The FCA has indicated that it will consider whether firms’ processes and systems and controls differentiate between regulated and unregulated business and ensure customers are not misled into believing all services are FCA regulated. The FCA reminds firms that the Consumer Duty requires firms to act in good faith, and to provide consumers with the right information to make properly informed decisions.
There is a possibly a link between these views and the FCA’s current activity in relation to ARs. ICS has observed the FCA ask Principals about unregulated activities carried on by their ARs, and there are also questions about this issue in the FCA’s current Principal firms’ AR data request.
Two recent examples of this focus are:
- the FCA seeing what could be argued as a customer paying for the flexibility of a cancellation facility (which is available on many booking sites) as unauthorised travel insurance; and
- the FCA’s interest in a complaint made to them about the sale of an unwanted paint protection product (so not any form of regulated insurance or guarantee of warranty – an actual paint treatment product) that was allegedly sold with a car.

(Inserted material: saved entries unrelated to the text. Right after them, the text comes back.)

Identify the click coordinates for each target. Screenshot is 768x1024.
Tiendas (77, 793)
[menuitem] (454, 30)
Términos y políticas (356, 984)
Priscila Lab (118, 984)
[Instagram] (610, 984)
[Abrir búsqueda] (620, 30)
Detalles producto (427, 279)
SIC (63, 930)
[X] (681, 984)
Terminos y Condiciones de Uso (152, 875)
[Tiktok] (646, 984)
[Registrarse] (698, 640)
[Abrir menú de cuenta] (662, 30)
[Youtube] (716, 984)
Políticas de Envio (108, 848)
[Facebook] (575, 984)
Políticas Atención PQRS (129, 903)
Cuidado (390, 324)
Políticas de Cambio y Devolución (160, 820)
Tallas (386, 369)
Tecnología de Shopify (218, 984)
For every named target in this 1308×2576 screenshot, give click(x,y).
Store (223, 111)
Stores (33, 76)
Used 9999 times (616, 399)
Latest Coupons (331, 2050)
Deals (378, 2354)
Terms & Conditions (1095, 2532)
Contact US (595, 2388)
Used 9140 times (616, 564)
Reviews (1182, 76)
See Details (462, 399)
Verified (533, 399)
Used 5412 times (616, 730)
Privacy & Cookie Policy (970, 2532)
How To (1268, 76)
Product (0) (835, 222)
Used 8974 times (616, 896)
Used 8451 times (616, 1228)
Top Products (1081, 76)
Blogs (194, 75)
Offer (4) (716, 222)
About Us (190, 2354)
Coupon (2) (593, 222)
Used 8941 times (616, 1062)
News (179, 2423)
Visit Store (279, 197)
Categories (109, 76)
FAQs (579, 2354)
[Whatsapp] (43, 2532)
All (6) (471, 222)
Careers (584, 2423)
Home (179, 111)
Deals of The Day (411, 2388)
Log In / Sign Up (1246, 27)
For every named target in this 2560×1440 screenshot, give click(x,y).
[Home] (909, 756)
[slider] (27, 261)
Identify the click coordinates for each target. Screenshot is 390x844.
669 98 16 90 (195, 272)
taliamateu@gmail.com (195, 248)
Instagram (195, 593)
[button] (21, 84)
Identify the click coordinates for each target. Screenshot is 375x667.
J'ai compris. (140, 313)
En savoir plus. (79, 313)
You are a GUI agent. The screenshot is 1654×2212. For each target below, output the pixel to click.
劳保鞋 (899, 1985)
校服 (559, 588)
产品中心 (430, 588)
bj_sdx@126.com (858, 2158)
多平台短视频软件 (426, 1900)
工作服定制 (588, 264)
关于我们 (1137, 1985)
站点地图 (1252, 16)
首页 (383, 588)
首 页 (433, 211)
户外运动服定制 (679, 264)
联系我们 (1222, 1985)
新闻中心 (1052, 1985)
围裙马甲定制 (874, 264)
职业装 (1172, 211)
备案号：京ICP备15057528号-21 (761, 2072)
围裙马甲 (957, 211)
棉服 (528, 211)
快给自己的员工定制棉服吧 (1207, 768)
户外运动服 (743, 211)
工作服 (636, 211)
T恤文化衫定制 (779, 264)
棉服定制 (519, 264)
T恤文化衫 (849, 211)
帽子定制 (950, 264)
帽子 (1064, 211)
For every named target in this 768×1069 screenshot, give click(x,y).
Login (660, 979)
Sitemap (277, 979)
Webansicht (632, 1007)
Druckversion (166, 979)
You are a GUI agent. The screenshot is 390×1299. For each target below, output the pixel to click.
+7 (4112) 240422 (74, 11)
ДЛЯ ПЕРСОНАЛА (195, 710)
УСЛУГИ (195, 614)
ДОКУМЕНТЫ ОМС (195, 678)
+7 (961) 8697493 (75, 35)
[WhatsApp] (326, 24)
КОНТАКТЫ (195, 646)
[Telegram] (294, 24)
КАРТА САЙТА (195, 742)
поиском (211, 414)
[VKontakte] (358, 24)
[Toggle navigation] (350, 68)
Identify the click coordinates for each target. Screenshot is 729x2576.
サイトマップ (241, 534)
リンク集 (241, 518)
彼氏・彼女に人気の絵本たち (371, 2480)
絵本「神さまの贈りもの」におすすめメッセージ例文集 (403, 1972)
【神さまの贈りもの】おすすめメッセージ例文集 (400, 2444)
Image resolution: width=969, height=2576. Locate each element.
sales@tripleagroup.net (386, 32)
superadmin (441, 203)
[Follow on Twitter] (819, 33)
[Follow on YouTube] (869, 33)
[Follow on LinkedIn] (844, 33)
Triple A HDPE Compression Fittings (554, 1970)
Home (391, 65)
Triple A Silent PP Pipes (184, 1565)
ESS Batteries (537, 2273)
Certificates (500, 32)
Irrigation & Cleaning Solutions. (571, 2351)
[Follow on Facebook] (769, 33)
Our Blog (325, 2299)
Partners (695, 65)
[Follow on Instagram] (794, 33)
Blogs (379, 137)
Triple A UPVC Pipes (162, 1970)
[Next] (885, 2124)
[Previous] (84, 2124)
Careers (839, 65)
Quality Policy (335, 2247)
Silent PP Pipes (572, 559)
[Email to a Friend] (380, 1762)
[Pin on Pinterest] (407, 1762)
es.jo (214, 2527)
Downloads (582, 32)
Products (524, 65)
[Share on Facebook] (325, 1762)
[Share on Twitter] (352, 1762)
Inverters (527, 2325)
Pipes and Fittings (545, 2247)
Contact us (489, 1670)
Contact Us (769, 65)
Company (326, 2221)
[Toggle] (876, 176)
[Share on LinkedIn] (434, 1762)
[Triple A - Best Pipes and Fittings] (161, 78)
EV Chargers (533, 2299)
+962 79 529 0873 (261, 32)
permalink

FCA interest in such cases may be viewed by some as harsh, with the FCA perhaps justifying the interest in unregulated activities by arguing that culture goes across the whole of a firm, i.e., it would be difficult to have a ‘good’ culture in the regulated side of a business where there is what appears to be a ‘bad’ culture in the unregulated side.
For Principal firms with ARs, it will clearly be beneficial to have effective and transparent communications with their ARs about any unregulated activities they may undertake, as well as about the regulated activities for which the Principal has taken regulatory responsibility.